**DATA RECORDS**:

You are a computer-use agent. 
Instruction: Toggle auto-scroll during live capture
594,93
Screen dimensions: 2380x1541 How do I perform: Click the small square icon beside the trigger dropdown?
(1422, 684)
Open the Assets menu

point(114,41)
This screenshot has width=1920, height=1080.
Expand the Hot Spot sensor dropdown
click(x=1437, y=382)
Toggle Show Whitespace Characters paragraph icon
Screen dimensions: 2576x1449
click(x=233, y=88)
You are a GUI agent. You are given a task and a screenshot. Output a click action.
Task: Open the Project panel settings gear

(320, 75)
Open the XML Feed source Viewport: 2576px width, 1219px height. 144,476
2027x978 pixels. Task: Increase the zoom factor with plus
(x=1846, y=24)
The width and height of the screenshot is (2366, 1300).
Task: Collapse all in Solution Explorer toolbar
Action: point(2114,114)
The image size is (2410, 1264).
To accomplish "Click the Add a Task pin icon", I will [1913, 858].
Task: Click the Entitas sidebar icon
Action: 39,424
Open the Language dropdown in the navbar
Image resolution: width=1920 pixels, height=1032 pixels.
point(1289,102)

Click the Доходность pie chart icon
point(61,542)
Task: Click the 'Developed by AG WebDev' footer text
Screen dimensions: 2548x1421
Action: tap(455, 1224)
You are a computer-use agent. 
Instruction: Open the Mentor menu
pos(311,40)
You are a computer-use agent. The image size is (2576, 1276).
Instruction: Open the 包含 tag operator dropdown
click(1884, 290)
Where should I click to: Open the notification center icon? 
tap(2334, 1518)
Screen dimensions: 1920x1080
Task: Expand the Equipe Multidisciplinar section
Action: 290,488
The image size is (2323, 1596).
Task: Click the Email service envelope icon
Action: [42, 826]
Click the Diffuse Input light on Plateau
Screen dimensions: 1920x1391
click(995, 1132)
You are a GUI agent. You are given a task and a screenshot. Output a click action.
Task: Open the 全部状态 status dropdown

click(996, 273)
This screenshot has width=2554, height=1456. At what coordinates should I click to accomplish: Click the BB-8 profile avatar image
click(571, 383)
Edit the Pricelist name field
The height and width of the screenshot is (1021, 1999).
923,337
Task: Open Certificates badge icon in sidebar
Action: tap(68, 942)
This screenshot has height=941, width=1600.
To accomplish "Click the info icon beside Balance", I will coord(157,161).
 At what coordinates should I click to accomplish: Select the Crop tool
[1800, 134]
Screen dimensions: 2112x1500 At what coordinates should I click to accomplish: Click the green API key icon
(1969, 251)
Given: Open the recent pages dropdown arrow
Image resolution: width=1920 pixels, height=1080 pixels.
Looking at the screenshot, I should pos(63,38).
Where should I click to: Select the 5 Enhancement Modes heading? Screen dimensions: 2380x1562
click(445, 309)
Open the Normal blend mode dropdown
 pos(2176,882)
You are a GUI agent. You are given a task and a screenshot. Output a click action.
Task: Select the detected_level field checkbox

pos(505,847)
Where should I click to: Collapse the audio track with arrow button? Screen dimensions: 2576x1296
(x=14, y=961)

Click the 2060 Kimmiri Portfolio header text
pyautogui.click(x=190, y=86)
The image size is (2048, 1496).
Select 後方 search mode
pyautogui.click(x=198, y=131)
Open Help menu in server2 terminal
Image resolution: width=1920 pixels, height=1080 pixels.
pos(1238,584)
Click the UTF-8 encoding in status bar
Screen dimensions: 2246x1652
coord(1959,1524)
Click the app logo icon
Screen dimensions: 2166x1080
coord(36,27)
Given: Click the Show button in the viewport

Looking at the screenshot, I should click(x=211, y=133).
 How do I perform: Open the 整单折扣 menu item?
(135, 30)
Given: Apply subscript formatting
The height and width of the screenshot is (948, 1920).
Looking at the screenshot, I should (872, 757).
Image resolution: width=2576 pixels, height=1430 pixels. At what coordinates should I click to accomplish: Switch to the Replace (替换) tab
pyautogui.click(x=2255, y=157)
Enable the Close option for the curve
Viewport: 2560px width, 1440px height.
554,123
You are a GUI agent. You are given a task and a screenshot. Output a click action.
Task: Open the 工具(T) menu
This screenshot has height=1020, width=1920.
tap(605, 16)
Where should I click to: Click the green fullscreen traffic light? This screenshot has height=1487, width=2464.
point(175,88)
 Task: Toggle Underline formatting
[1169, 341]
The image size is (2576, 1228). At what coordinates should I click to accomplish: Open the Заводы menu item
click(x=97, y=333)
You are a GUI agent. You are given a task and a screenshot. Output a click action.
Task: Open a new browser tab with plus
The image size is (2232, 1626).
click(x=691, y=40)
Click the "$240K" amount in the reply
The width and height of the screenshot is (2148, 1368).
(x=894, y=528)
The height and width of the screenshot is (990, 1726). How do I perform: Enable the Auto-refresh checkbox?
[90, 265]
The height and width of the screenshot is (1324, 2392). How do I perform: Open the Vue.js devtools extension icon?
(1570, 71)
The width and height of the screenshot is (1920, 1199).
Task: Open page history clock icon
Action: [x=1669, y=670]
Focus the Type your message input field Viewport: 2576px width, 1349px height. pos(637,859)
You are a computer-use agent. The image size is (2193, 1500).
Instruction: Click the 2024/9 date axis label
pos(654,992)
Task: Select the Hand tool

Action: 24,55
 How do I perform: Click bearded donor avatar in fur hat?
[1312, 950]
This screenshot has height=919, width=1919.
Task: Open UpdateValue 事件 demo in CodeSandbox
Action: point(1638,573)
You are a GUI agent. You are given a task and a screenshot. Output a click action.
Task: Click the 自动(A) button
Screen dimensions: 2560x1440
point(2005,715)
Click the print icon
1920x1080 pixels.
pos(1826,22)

**ABOUT THIS EXERCISE**: Transcribe the material in full, exactly as it is given.

**RESPONSE TO THIS EXERCISE**:
You are a computer-use agent. 
Instruction: Toggle auto-scroll during live capture
594,93
Screen dimensions: 2380x1541 How do I perform: Click the small square icon beside the trigger dropdown?
(1422, 684)
Open the Assets menu

point(114,41)
This screenshot has width=1920, height=1080.
Expand the Hot Spot sensor dropdown
click(x=1437, y=382)
Toggle Show Whitespace Characters paragraph icon
Screen dimensions: 2576x1449
click(x=233, y=88)
You are a GUI agent. You are given a task and a screenshot. Output a click action.
Task: Open the Project panel settings gear

(320, 75)
Open the XML Feed source Viewport: 2576px width, 1219px height. 144,476
2027x978 pixels. Task: Increase the zoom factor with plus
(x=1846, y=24)
The width and height of the screenshot is (2366, 1300).
Task: Collapse all in Solution Explorer toolbar
Action: point(2114,114)
The image size is (2410, 1264).
To accomplish "Click the Add a Task pin icon", I will [1913, 858].
Task: Click the Entitas sidebar icon
Action: 39,424
Open the Language dropdown in the navbar
Image resolution: width=1920 pixels, height=1032 pixels.
point(1289,102)

Click the Доходность pie chart icon
point(61,542)
Task: Click the 'Developed by AG WebDev' footer text
Screen dimensions: 2548x1421
Action: tap(455, 1224)
You are a computer-use agent. 
Instruction: Open the Mentor menu
pos(311,40)
You are a computer-use agent. The image size is (2576, 1276).
Instruction: Open the 包含 tag operator dropdown
click(1884, 290)
Where should I click to: Open the notification center icon? 
tap(2334, 1518)
Screen dimensions: 1920x1080
Task: Expand the Equipe Multidisciplinar section
Action: 290,488
The image size is (2323, 1596).
Task: Click the Email service envelope icon
Action: [42, 826]
Click the Diffuse Input light on Plateau
Screen dimensions: 1920x1391
click(995, 1132)
You are a GUI agent. You are given a task and a screenshot. Output a click action.
Task: Open the 全部状态 status dropdown

click(996, 273)
This screenshot has width=2554, height=1456. At what coordinates should I click to accomplish: Click the BB-8 profile avatar image
click(571, 383)
Edit the Pricelist name field
The height and width of the screenshot is (1021, 1999).
923,337
Task: Open Certificates badge icon in sidebar
Action: tap(68, 942)
This screenshot has height=941, width=1600.
To accomplish "Click the info icon beside Balance", I will coord(157,161).
 At what coordinates should I click to accomplish: Select the Crop tool
[1800, 134]
Screen dimensions: 2112x1500 At what coordinates should I click to accomplish: Click the green API key icon
(1969, 251)
Given: Open the recent pages dropdown arrow
Image resolution: width=1920 pixels, height=1080 pixels.
Looking at the screenshot, I should pos(63,38).
Where should I click to: Select the 5 Enhancement Modes heading? Screen dimensions: 2380x1562
click(445, 309)
Open the Normal blend mode dropdown
 pos(2176,882)
You are a GUI agent. You are given a task and a screenshot. Output a click action.
Task: Select the detected_level field checkbox

pos(505,847)
Where should I click to: Collapse the audio track with arrow button? Screen dimensions: 2576x1296
(x=14, y=961)

Click the 2060 Kimmiri Portfolio header text
pyautogui.click(x=190, y=86)
The image size is (2048, 1496).
Select 後方 search mode
pyautogui.click(x=198, y=131)
Open Help menu in server2 terminal
Image resolution: width=1920 pixels, height=1080 pixels.
pos(1238,584)
Click the UTF-8 encoding in status bar
Screen dimensions: 2246x1652
coord(1959,1524)
Click the app logo icon
Screen dimensions: 2166x1080
coord(36,27)
Given: Click the Show button in the viewport

Looking at the screenshot, I should click(x=211, y=133).
 How do I perform: Open the 整单折扣 menu item?
(135, 30)
Given: Apply subscript formatting
The height and width of the screenshot is (948, 1920).
Looking at the screenshot, I should (872, 757).
Image resolution: width=2576 pixels, height=1430 pixels. At what coordinates should I click to accomplish: Switch to the Replace (替换) tab
pyautogui.click(x=2255, y=157)
Enable the Close option for the curve
Viewport: 2560px width, 1440px height.
554,123
You are a GUI agent. You are given a task and a screenshot. Output a click action.
Task: Open the 工具(T) menu
This screenshot has height=1020, width=1920.
tap(605, 16)
Where should I click to: Click the green fullscreen traffic light? This screenshot has height=1487, width=2464.
point(175,88)
 Task: Toggle Underline formatting
[1169, 341]
The image size is (2576, 1228). At what coordinates should I click to accomplish: Open the Заводы menu item
click(x=97, y=333)
You are a GUI agent. You are given a task and a screenshot. Output a click action.
Task: Open a new browser tab with plus
The image size is (2232, 1626).
click(x=691, y=40)
Click the "$240K" amount in the reply
The width and height of the screenshot is (2148, 1368).
(x=894, y=528)
The height and width of the screenshot is (990, 1726). How do I perform: Enable the Auto-refresh checkbox?
[90, 265]
The height and width of the screenshot is (1324, 2392). How do I perform: Open the Vue.js devtools extension icon?
(1570, 71)
The width and height of the screenshot is (1920, 1199).
Task: Open page history clock icon
Action: [x=1669, y=670]
Focus the Type your message input field Viewport: 2576px width, 1349px height. pos(637,859)
You are a computer-use agent. The image size is (2193, 1500).
Instruction: Click the 2024/9 date axis label
pos(654,992)
Task: Select the Hand tool

Action: 24,55
 How do I perform: Click bearded donor avatar in fur hat?
[1312, 950]
This screenshot has height=919, width=1919.
Task: Open UpdateValue 事件 demo in CodeSandbox
Action: point(1638,573)
You are a GUI agent. You are given a task and a screenshot. Output a click action.
Task: Click the 自动(A) button
Screen dimensions: 2560x1440
point(2005,715)
Click the print icon
1920x1080 pixels.
pos(1826,22)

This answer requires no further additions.